= WHAT IS NEEDED =
Could you copy these lines out verbatim? Begin at the line containing "Viewport: 1580px width, 1054px height." and stop after the line containing "The height and width of the screenshot is (597, 1060).".

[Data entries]
-- begin --

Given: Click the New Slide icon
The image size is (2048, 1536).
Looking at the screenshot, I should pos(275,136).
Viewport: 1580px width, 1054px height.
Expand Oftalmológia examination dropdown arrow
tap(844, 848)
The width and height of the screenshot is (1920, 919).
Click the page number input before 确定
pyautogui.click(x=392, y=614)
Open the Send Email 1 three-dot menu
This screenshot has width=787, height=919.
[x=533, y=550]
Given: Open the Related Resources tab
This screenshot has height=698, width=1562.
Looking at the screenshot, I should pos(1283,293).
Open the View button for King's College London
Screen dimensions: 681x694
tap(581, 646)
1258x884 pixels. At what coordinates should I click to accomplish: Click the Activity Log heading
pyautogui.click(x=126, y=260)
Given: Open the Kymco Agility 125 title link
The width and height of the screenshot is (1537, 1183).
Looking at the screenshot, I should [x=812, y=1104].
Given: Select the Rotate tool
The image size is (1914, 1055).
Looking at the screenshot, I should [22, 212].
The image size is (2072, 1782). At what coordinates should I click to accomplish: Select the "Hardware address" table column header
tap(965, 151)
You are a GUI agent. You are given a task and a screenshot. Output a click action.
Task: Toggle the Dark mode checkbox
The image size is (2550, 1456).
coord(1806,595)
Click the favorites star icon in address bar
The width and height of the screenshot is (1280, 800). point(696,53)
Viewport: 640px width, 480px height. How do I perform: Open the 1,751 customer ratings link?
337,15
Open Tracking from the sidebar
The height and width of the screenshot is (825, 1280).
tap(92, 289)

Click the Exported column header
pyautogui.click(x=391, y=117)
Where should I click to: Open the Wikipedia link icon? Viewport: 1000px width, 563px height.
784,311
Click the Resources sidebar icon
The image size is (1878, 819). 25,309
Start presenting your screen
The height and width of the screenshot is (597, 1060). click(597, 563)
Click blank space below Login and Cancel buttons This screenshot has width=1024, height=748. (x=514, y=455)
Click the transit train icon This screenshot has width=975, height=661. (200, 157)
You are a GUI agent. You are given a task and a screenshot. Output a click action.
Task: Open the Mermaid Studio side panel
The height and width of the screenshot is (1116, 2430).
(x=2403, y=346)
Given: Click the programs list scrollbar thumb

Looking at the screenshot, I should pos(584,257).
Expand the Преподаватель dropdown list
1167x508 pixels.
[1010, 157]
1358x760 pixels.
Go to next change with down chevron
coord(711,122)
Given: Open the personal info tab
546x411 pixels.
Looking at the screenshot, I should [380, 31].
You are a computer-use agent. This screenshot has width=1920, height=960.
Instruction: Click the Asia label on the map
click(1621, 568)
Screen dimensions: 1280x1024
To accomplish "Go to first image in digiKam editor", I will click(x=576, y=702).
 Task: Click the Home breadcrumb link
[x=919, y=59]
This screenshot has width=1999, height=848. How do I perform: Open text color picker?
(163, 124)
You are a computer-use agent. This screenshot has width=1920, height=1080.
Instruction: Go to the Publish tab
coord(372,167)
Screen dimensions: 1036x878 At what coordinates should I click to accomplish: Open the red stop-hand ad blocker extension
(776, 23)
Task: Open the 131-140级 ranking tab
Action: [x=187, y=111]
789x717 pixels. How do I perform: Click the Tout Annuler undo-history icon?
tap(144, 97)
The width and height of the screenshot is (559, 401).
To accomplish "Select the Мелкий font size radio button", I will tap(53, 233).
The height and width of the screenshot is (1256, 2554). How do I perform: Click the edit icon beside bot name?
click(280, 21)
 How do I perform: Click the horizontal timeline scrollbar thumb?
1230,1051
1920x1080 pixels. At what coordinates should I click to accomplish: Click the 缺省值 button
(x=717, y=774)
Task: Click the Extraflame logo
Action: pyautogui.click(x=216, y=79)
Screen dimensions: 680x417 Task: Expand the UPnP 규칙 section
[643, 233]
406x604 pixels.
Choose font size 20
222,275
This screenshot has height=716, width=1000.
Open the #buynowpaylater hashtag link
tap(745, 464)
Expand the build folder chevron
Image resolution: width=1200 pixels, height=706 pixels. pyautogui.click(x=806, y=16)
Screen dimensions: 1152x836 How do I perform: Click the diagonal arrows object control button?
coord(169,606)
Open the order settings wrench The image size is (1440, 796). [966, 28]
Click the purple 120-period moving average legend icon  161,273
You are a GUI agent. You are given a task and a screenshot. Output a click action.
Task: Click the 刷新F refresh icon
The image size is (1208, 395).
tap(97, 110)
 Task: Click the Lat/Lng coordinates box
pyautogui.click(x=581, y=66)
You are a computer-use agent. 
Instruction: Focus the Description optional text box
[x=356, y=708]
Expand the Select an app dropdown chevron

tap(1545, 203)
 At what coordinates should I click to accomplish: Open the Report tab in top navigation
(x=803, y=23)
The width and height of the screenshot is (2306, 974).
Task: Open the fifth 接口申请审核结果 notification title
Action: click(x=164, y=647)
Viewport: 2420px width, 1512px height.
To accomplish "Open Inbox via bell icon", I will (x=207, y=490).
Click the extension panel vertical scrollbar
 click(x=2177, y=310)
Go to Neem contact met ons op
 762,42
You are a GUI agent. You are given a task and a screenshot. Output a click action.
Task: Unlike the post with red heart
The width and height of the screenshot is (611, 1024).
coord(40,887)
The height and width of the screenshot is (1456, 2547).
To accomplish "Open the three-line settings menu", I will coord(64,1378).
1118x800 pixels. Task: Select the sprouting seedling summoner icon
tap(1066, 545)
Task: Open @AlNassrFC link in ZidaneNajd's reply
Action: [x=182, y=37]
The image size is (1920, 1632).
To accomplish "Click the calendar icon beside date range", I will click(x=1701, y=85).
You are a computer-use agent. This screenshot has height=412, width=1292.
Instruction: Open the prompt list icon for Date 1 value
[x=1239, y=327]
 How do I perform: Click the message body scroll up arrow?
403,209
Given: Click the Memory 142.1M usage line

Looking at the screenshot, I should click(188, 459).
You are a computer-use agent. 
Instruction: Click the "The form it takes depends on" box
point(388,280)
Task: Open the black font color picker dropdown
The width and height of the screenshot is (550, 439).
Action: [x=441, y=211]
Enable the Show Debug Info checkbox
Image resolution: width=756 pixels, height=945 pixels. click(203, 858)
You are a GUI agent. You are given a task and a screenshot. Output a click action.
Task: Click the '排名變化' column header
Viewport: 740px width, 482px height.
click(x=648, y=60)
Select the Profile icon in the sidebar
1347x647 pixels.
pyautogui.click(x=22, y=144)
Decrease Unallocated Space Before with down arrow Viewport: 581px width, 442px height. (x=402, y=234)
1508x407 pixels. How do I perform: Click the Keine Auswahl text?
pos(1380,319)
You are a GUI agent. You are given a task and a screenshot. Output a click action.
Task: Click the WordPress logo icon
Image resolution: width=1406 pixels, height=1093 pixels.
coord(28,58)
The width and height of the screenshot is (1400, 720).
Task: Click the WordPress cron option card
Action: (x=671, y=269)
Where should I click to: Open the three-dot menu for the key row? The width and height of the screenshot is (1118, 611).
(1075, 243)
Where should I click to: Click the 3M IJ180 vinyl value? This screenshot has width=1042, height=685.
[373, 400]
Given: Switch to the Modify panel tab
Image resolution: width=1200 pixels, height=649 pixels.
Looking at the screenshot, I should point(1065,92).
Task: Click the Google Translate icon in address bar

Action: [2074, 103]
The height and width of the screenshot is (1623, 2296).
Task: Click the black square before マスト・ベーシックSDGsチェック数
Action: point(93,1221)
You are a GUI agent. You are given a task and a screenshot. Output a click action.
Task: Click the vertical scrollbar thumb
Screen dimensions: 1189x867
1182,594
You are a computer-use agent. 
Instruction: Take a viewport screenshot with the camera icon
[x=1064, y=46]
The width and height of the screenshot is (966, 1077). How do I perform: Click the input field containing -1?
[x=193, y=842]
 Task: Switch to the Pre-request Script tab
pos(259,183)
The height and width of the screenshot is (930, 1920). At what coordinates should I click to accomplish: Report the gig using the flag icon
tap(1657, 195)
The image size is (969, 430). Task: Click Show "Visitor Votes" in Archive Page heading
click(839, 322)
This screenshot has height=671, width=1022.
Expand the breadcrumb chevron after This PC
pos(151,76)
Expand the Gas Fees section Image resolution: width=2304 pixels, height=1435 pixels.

-- end --

= THE COMPLETED TASK =
Viewport: 1580px width, 1054px height.
Expand Oftalmológia examination dropdown arrow
tap(844, 848)
The width and height of the screenshot is (1920, 919).
Click the page number input before 确定
pyautogui.click(x=392, y=614)
Open the Send Email 1 three-dot menu
This screenshot has width=787, height=919.
[x=533, y=550]
Given: Open the Related Resources tab
This screenshot has height=698, width=1562.
Looking at the screenshot, I should pos(1283,293).
Open the View button for King's College London
Screen dimensions: 681x694
tap(581, 646)
1258x884 pixels. At what coordinates should I click to accomplish: Click the Activity Log heading
pyautogui.click(x=126, y=260)
Given: Open the Kymco Agility 125 title link
The width and height of the screenshot is (1537, 1183).
Looking at the screenshot, I should [x=812, y=1104].
Given: Select the Rotate tool
The image size is (1914, 1055).
Looking at the screenshot, I should [22, 212].
The image size is (2072, 1782). At what coordinates should I click to accomplish: Select the "Hardware address" table column header
tap(965, 151)
You are a GUI agent. You are given a task and a screenshot. Output a click action.
Task: Toggle the Dark mode checkbox
The image size is (2550, 1456).
coord(1806,595)
Click the favorites star icon in address bar
The width and height of the screenshot is (1280, 800). point(696,53)
Viewport: 640px width, 480px height. How do I perform: Open the 1,751 customer ratings link?
337,15
Open Tracking from the sidebar
The height and width of the screenshot is (825, 1280).
tap(92, 289)

Click the Exported column header
pyautogui.click(x=391, y=117)
Where should I click to: Open the Wikipedia link icon? Viewport: 1000px width, 563px height.
784,311
Click the Resources sidebar icon
The image size is (1878, 819). 25,309
Start presenting your screen
The height and width of the screenshot is (597, 1060). click(597, 563)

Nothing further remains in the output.